Le terme « éditeur de logiciel commercial » est la source d'une confusion singulière. Chaque entreprise est par définition commerciale, donc tout logiciel développé par une entreprise, qu'il soit libre ou privateur, est automatiquement du logiciel commercial. Mais il existe une confusion répandue entre « logiciel commercial » et « logiciel privateur » (voir http://www.gnu.org/philosophy/words-to-avoid.html).

Cette confusion pose un grave problème parce qu'elle conduit à prétendre, à tort, que les entreprises du logiciel libre ne peuvent pas exister. Beaucoup de sociétés de logiciel contribuent déjà au logiciel libre, et ces contributions commerciales sont très utiles. Microsoft voudrait peut-être faire croire aux gens que cette réalité est impossible.

En nous basant sur ces faits, nous pouvons voir que CodePlex encouragera les développeurs à ne pas penser à la liberté. Elle répandra subtilement l'idée que le commerce du logiciel libre est impossible sans le support d'une société de logiciel privateur comme Microsoft. Toutefois, elle peut convaincre certains éditeurs de logiciel privateur de publier de nouveaux logiciels libres. Est-ce que ce sera une contribution à la liberté des utilisateurs de l'informatique ?

Oui, si le logiciel ainsi apporté en contribution fonctionne bien sur les plateformes libres, dans des environnements libres. Mais c'est juste l'opposé du but déclaré de Microsoft.

Sam Ramji, l'actuel président de CodePlex, a dit il y a quelques mois que Microsoft (son employeur d'alors) voulait promouvoir le développement d'applications libres qui encouragent l'utilisation de Microsoft Windows (http://www.internetnews.com/dev-news/article.php/3811941). Peut-être le but de CodePlex est-il de suborner les développeurs d'applications pour qu'ils fassent de Windows leur plateforme principale. Un grand nombre des projets hébergés actuellement sur codeplex.com sont des modules complémentaires pour des logiciels privateurs. Ces programmes sont pris dans un piège similaire à l'ancien « piège Java » (voir http://www.gnu.org/philosophy/java-trap.html).

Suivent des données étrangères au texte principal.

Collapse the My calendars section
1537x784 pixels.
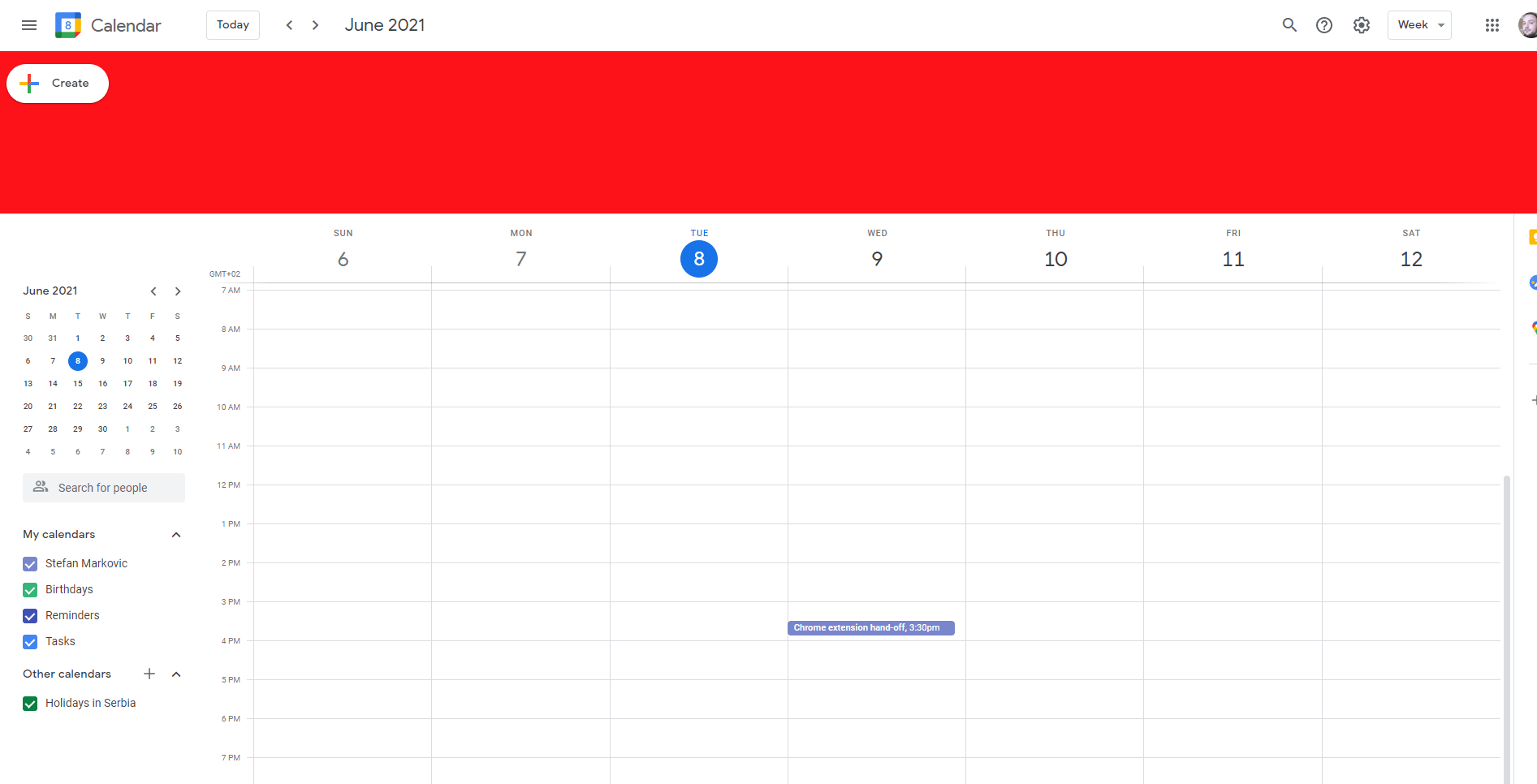[176, 534]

Ce serait préjudiciable si cela réussissait, car un programme qui ne fonctionne pas (ou ne fonctionne pas bien) dans le monde du Libre ne contribue pas à notre liberté. Un programme non libre prive ses utilisateurs de la liberté. Pour éviter d'être lésés de cette façon, nous devons rejeter les plateformes privatrices aussi bien que les applications privatrices. Les modules complémentaires libres pour une base privatrice proposés par CodePlex augmentent la dépendance de la société à cette base – le contraire de ce dont nous avons besoin.

Est-ce que les développeurs d'applications logicielles vont résister à cette tentative de saper notre progrès vers la liberté ? C'est là que leurs valeurs se révèleront primordiales. Les développeurs qui adhèrent à la philosophie « open source », qui ne donne pas de valeur à la liberté, peuvent ne pas se soucier de savoir si les utilisateurs de leur logiciel l'exécutent sur un système libre ou privateur. Mais les développeurs qui exigent la liberté, pour eux-mêmes et pour les autres, peuvent reconnaître le piège et s'en tenir à l'écart. Pour rester libres, nous devons faire de la liberté notre objectif.

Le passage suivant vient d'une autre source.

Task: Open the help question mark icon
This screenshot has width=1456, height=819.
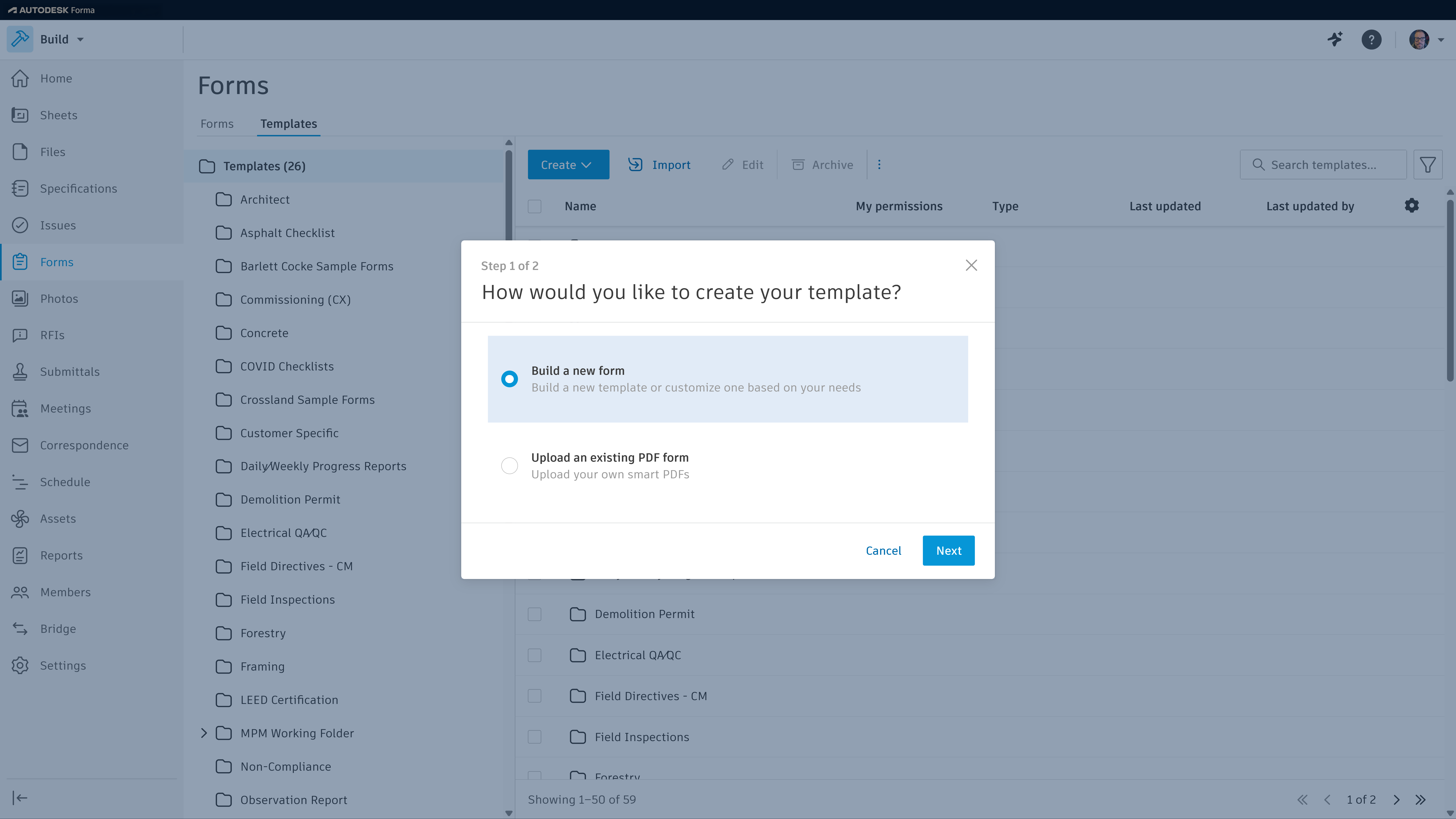Action: click(x=1371, y=40)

Si la Fondation CodePlex souhaite vraiment contribuer à la communauté du logiciel libre, elle ne doit pas avoir pour but de faire des modules complémentaires libres pour des paquets non libres. Elle doit encourager le développement de logiciels portables capables de fonctionner sur les plateformes libres basées sur GNU/Linux et autres systèmes d'exploitation libres. Si elle essaie de nous séduire pour nous entraîner dans la direction opposée, nous devons faire en sorte de refuser.

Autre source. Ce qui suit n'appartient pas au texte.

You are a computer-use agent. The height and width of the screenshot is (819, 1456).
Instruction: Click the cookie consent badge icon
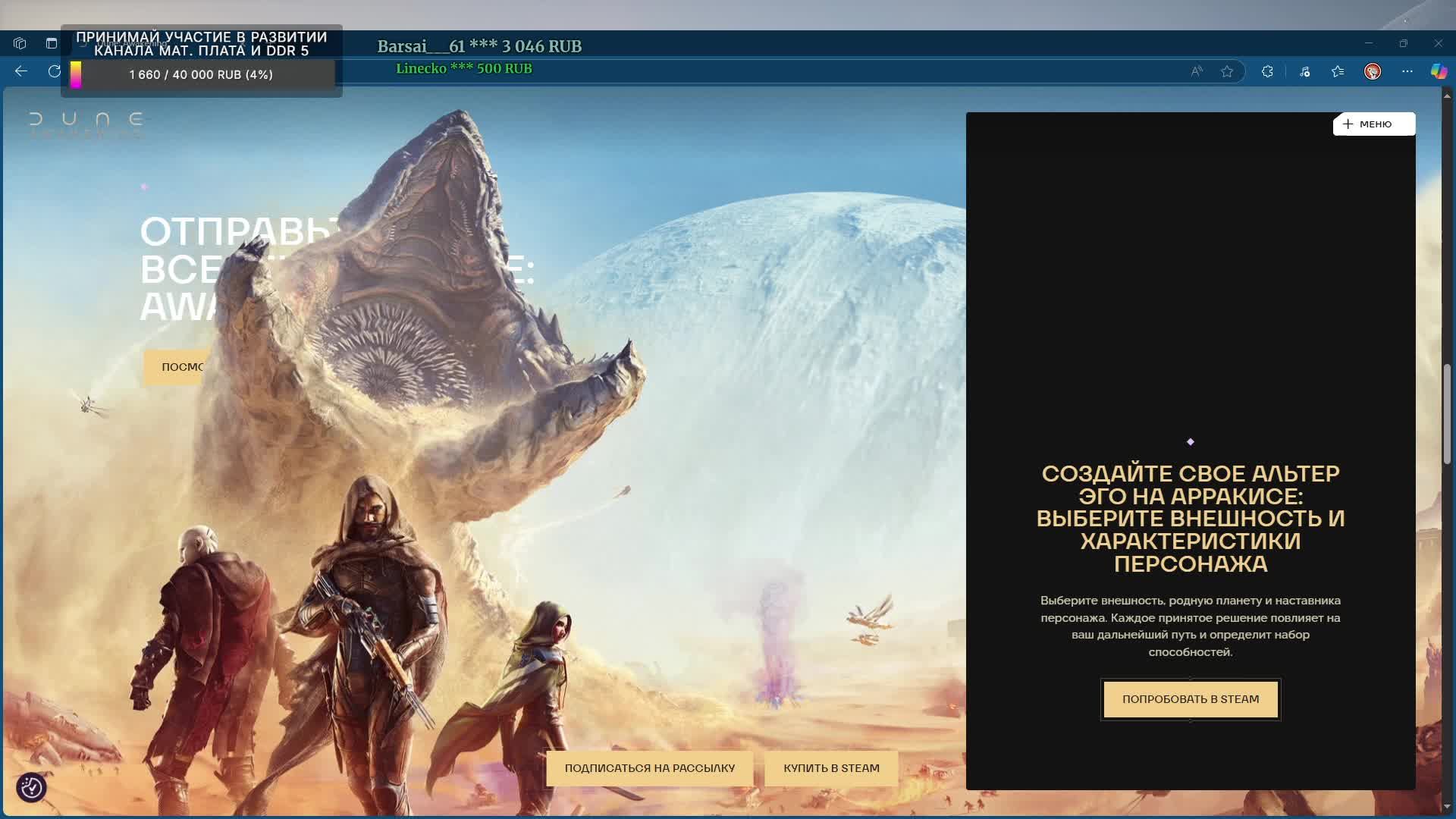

Que les actions de la Fondation CodePlex soient bonnes ou mauvaises, nous ne devons pas les accepter comme excuse pour les agressions commises par Microsoft contre notre communauté. Depuis ses tentatives récentes de vendre des brevets à des trolls servant d'intermédiaires, pour qu'ils fassent des crasses à GNU/Linux, jusqu'à sa promotion de longue date de la gestion numérique des restrictions, Microsoft ne cesse d'agir à notre détriment. Nous serions bien idiots de laisser quoi que ce soit nous le faire oublier.

Note de traduction
  1. Autre traduction de proprietary : propriétaire.